2.0 Multi-class Classification

Neural Networks are often used to classify data. Examples are neural networks:

  • take in photos and classify subjects in the photos as {dog,cat,horse,other}

  • take in a sentence and classify the 'parts of speech' of its elements: {noun, verb, adjective etc..}

A network of this type will have multiple units in its final layer. Each output is associated with a category. When an input example is applied to the network, the output with the highest value is the category predicted. If the output is applied to a softmax function, the output of the softmax will provide probabilities of the input being in each category.

In this lab you will see an example of building a multiclass network in Tensorflow. We will then take a look at how the neural network makes its predictions.

Let's start by creating a four-class data set.

2.1 Prepare and visualize our data

We will use Scikit-Learn make_blobs function to make a training data set with 4 categories as shown in the plot below.

# make 4-class dataset for classification classes = 4 m = 100 centers = [[-5, 2], [-2, -2], [1, 2], [5, -2]] std = 1.0 X_train, y_train = make_blobs(n_samples=m, centers=centers, cluster_std=std,random_state=30)
plt_mc(X_train,y_train,classes, centers, std=std)
Canvas(toolbar=Toolbar(toolitems=[('Home', 'Reset original view', 'home', 'home'), ('Back', 'Back to previous …

Each dot represents a training example. The axis (x0,x1) are the inputs and the color represents the class the example is associated with. Once trained, the model will be presented with a new example, (x0,x1), and will predict the class.

While generated, this data set is representative of many real-world classification problems. There are several input features (x0,...,xn) and several output categories. The model is trained to use the input features to predict the correct output category.

# show classes in data set print(f"unique classes {np.unique(y_train)}") # show how classes are represented print(f"class representation {y_train[:10]}") # show shapes of our dataset print(f"shape of X_train: {X_train.shape}, shape of y_train: {y_train.shape}")
unique classes [0 1 2 3] class representation [3 3 3 0 3 3 3 3 2 0] shape of X_train: (100, 2), shape of y_train: (100,)

2.2 Model

This lab will use a 2-layer network as shown. Unlike the binary classification networks, this network has four outputs, one for each class. Given an input example, the output with the highest value is the predicted class of the input.

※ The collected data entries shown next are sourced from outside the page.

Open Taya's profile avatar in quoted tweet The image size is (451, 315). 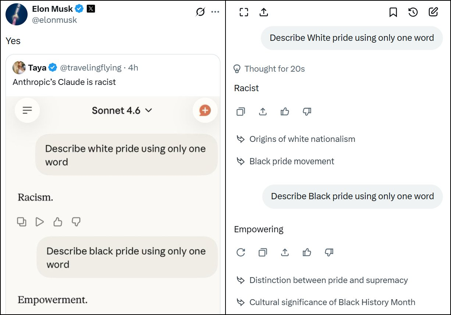coord(19,68)
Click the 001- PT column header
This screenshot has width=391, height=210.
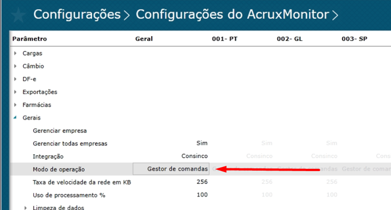click(x=225, y=39)
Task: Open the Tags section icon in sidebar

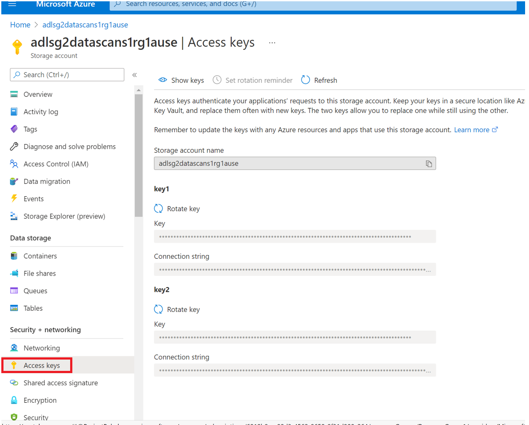Action: click(x=14, y=129)
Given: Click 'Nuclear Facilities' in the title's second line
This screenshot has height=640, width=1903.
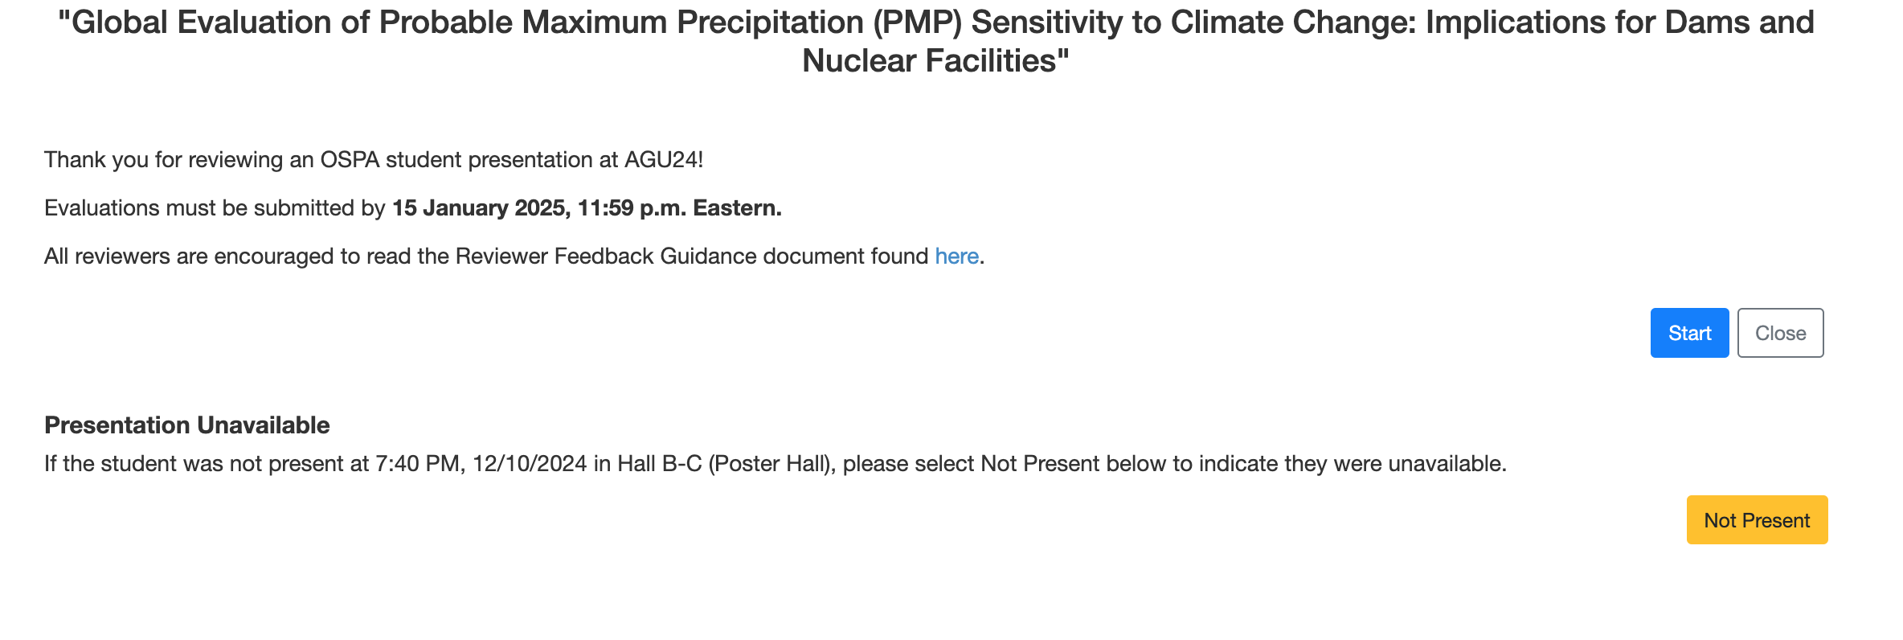Looking at the screenshot, I should point(935,61).
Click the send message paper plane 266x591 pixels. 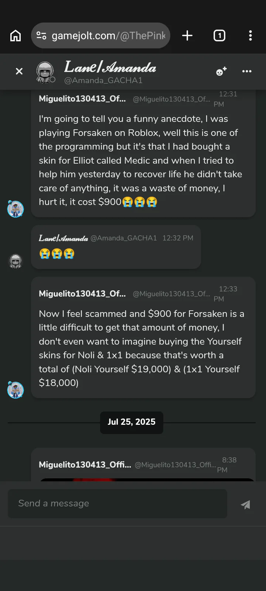pyautogui.click(x=245, y=505)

Below is an example of how to construct this network in Tensorflow. Notice the output layer uses a linear rather than a softmax activation. While it is possible to include the softmax in the output layer, it is more numerically stable if linear outputs are passed to the loss function during training. If the model is used to predict probabilities, the softmax can be applied at that point.

tf.random.set_seed(1234) # applied to achieve consistent results model = Sequential( [ Dense(2, activation = 'relu', name = "L1"), Dense(4, activation = 'linear', name = "L2") ] )

The statements below compile and train the network. Setting from_logits=True as an argument to the loss function specifies that the output activation was linear rather than a softmax.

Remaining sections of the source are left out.